Farewell to Pioneer 10

This week, we bid farewell to a true pioneer: Pioneer 10, the first spacecraft to leave our solar system.

NASA last received a signal from Pioneer 10 on January 22. A February attempt failed, and last week NASA announced there would be no more attempts.

That final faint signal traveled more than 12 billion kilometers—a distance so great that at the speed of light, just under 300,000 kilometres per second, it still took 11 hours and 20 minutes to make the journey. Pioneer 10 is now more than twice as far away from the sun as Pluto, the outermost planet.

Its epic journey began on March 2, 1972. Setting off on what was originally intended to be only a 21-month mission to Jupiter, Pioneer 10 set a new speed record right away, its three-stage Atlas/Centaur rocket accelerating it to 51,810 kilometres per hour, making it the fastest manmade object to leave the Earth—so fast it passed the Moon in just 11 hours and crossed Mars’s orbit just 12 weeks later.

The firsts kept coming. On July 15, 1972, Pioneer 10 became the first manmade object to enter the Asteroid Belt. In movies, asteroid belts are so thick with rocks you can almost jump from one to the other, but the real-life asteroid belt is still mostly empty space, and Pioneer 10 made it through unscathed.

Pioneer 10 reached Jupiter on December 3, 1973, took 500 close-up pictures, charted the planet’s intense radiation belts—and kept going. It passed within 130,354 kilometres of the planet, accelerated to 132,000 kilometres per hour (thanks to Jupiter’s gravity) and went hurtling into the outer reaches of the solar system, sending back information about the solar wind (energetic particles expelled by the sun) and cosmic rays (energetic particles coming the other way, from deep space).

In 1983, Pioneer 10 passed through the orbit of Neptune, then the outermost planet (at the time Pluto’s eccentric orbit had it inside Neptune’s orbit), becoming the first manmade object to leave the solar system. Its scientific mission officially ended on March 31, 1997, but NASA continued to track it as part of a study of communications technology for future interstellar probes.

Last March, NASA decided to try to “wake up” the spacecraft to see if it could provide any information about the heliopause, the point at which the solar wind can no longer be detected. To the controllers’ surprise and delight, Pioneer 10 responded, and sent back data for two months. But after that, although its signal could be detected, no more telemetry followed; and now, even its signal has vanished.

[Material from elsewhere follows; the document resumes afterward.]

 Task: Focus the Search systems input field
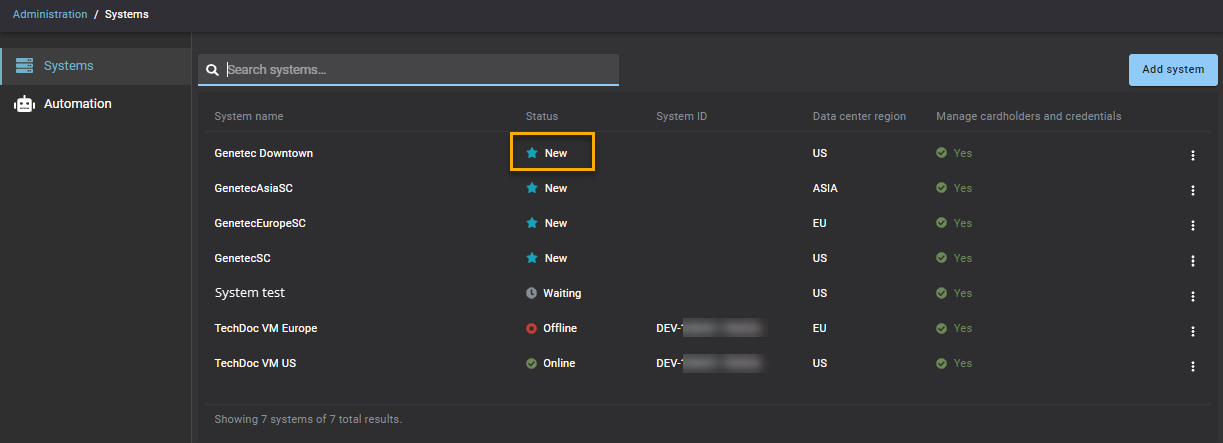coord(420,70)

It’s amazing NASA could track it as long as it did. Built with 1960s technology, the three-metre long Pioneer 10 boasted a transmitter that put out all of eight watts—equivalent to a nighlight. By the time its signal reached Earth, it was only a millionth of a trillionth of a watt. But NASA’s Deep Space Network of radio telescopes was up to the task.

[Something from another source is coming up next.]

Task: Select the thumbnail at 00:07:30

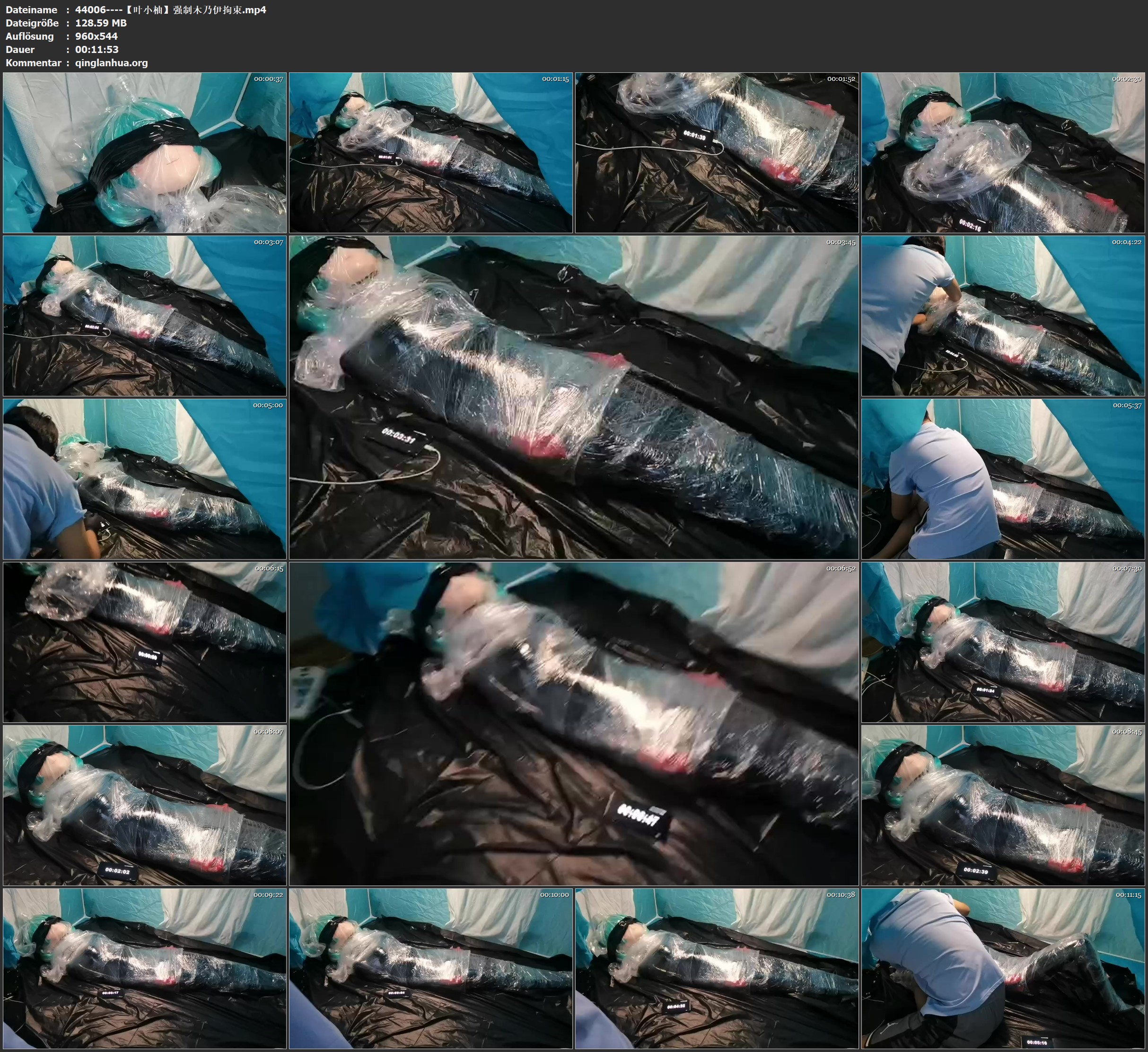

Pioneer 10 will pass the star Aldebaran, 68 light years away, in approximately two million years. By then it may be one of the few remnants of our species. But should some other intelligent species find it, it carries a kind of a greeting card to tell them who we were and where we lived.

Designed by Dr. Carl Sagan and Dr. Frank Drake, and drawn by Dr. Sagan’s wife, Linda Salzman Sagan, the etched gold anodized aluminum plaque, 15.25 by 22.8 centimetres, shows the nude figures of a man and a woman, drawn to scale next to a line silhouette of the spacecraft. Bracketing bars to the woman’s right include the binary notation for the number eight, indicating she is eight units tall; the measuring unit is then defined with another drawing as a particular hydrogen wavelength, common throughought the universe, that measures 20.32 centimetres.

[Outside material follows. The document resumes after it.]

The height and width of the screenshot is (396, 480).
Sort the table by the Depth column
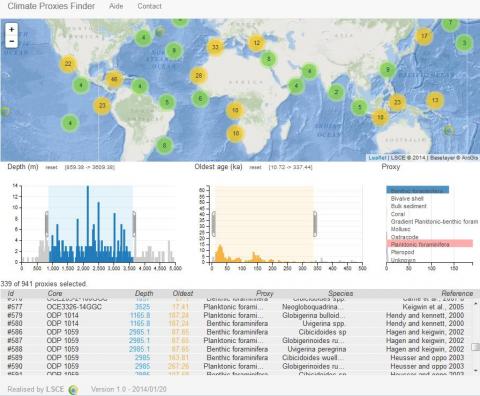click(x=144, y=293)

A radial pattern shows the position of the Sun relative to 14 pulsars and the center of the Galaxy; another diagram shows the relative distances of the solar system’s planets from the sun, and indicate that Pioneer 10 came from the third planet of that system.

Pioneer 10 is no longer the furthest spacecraft from the solar system; Voyager 1, heading in almost the opposite direction, exceeded Pioneer 10’s distance on February 17, 1998, and since then has been extending its advantage by more than 150 million kilometers a year. It carries its own message, a gold-plated copper phonograph record carrying images, sounds and greetings from Earth.

It’s unlikely any of them will be intercepted by aliens; but if one of them is, I hope it’s Pioneer 10.

After all the firsts it’s racked up, it deserves one more.